* _Task instructions_: Nothing but the lines from the one containing "Click the Comments speech bubble icon" through the end of the entries below should be set down, each exactly as written.

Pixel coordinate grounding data
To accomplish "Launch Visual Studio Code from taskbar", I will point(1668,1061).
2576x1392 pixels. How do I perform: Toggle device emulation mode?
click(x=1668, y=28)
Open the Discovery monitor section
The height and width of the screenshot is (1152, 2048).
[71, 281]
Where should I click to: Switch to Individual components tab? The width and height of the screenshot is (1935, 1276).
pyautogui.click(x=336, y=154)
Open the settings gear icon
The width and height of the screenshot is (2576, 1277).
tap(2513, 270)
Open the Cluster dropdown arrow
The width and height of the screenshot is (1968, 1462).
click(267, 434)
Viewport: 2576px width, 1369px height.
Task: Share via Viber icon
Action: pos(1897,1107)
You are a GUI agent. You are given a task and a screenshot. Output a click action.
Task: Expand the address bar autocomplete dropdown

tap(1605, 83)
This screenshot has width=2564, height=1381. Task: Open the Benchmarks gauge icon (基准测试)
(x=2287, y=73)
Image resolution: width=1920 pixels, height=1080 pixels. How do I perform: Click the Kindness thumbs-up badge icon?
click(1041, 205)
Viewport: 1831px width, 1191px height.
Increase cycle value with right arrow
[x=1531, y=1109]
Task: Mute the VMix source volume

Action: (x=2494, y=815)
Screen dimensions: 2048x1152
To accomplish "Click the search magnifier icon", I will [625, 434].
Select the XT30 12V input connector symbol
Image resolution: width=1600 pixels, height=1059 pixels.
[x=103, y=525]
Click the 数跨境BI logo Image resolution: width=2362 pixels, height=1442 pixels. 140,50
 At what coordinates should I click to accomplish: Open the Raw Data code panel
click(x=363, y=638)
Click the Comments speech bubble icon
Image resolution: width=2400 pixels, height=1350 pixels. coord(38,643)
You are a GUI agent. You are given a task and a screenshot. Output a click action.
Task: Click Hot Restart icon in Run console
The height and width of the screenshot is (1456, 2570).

* _Expected answer_:
Click the Comments speech bubble icon
Image resolution: width=2400 pixels, height=1350 pixels. coord(38,643)
You are a GUI agent. You are given a task and a screenshot. Output a click action.
Task: Click Hot Restart icon in Run console
The height and width of the screenshot is (1456, 2570).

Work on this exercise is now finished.